==== GIVEN DATA ====

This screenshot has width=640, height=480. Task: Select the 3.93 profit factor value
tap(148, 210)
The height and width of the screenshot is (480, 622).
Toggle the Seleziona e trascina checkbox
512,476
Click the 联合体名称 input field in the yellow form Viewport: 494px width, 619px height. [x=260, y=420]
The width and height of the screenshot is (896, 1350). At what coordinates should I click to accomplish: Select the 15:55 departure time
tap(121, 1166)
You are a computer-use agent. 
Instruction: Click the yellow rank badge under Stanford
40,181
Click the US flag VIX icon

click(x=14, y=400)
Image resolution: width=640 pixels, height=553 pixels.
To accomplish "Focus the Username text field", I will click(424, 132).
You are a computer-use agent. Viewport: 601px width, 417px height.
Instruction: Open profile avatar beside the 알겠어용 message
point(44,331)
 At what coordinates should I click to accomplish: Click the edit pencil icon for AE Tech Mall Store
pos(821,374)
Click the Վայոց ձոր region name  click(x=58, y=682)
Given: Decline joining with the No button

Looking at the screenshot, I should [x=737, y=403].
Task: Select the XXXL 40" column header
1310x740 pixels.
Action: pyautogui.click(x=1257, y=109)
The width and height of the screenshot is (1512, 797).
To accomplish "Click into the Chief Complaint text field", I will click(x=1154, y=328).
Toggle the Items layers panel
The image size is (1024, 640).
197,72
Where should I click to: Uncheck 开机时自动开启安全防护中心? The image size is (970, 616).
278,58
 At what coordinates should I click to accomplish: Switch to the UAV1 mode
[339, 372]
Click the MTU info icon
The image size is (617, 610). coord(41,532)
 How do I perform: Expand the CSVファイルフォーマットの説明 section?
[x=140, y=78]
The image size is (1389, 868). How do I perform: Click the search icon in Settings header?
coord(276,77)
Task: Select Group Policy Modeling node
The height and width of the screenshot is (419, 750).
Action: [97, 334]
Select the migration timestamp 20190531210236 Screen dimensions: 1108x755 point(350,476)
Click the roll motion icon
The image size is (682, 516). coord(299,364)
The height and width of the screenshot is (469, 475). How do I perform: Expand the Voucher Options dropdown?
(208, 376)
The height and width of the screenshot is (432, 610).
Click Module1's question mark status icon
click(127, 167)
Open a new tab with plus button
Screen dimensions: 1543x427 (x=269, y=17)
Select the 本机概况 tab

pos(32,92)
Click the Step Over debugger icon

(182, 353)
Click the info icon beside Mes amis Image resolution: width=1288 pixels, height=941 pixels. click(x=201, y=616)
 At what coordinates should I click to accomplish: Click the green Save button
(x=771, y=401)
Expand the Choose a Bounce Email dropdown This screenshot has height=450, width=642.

====

■ AIM OF THE EXERCISE ■
Would you return the whole listing exactly as written?

■ SOLUTION ■
This screenshot has width=640, height=480. Task: Select the 3.93 profit factor value
tap(148, 210)
The height and width of the screenshot is (480, 622).
Toggle the Seleziona e trascina checkbox
512,476
Click the 联合体名称 input field in the yellow form Viewport: 494px width, 619px height. [x=260, y=420]
The width and height of the screenshot is (896, 1350). At what coordinates should I click to accomplish: Select the 15:55 departure time
tap(121, 1166)
You are a computer-use agent. 
Instruction: Click the yellow rank badge under Stanford
40,181
Click the US flag VIX icon

click(x=14, y=400)
Image resolution: width=640 pixels, height=553 pixels.
To accomplish "Focus the Username text field", I will click(424, 132).
You are a computer-use agent. Viewport: 601px width, 417px height.
Instruction: Open profile avatar beside the 알겠어용 message
point(44,331)
 At what coordinates should I click to accomplish: Click the edit pencil icon for AE Tech Mall Store
pos(821,374)
Click the Վայոց ձոր region name  click(x=58, y=682)
Given: Decline joining with the No button

Looking at the screenshot, I should [x=737, y=403].
Task: Select the XXXL 40" column header
1310x740 pixels.
Action: pyautogui.click(x=1257, y=109)
The width and height of the screenshot is (1512, 797).
To accomplish "Click into the Chief Complaint text field", I will click(x=1154, y=328).
Toggle the Items layers panel
The image size is (1024, 640).
197,72
Where should I click to: Uncheck 开机时自动开启安全防护中心? The image size is (970, 616).
278,58
 At what coordinates should I click to accomplish: Switch to the UAV1 mode
[339, 372]
Click the MTU info icon
The image size is (617, 610). coord(41,532)
 How do I perform: Expand the CSVファイルフォーマットの説明 section?
[x=140, y=78]
The image size is (1389, 868). How do I perform: Click the search icon in Settings header?
coord(276,77)
Task: Select Group Policy Modeling node
The height and width of the screenshot is (419, 750).
Action: [97, 334]
Select the migration timestamp 20190531210236 Screen dimensions: 1108x755 point(350,476)
Click the roll motion icon
The image size is (682, 516). coord(299,364)
The height and width of the screenshot is (469, 475). How do I perform: Expand the Voucher Options dropdown?
(208, 376)
The height and width of the screenshot is (432, 610).
Click Module1's question mark status icon
click(127, 167)
Open a new tab with plus button
Screen dimensions: 1543x427 (x=269, y=17)
Select the 本机概况 tab

pos(32,92)
Click the Step Over debugger icon

(182, 353)
Click the info icon beside Mes amis Image resolution: width=1288 pixels, height=941 pixels. click(x=201, y=616)
 At what coordinates should I click to accomplish: Click the green Save button
(x=771, y=401)
Expand the Choose a Bounce Email dropdown This screenshot has height=450, width=642.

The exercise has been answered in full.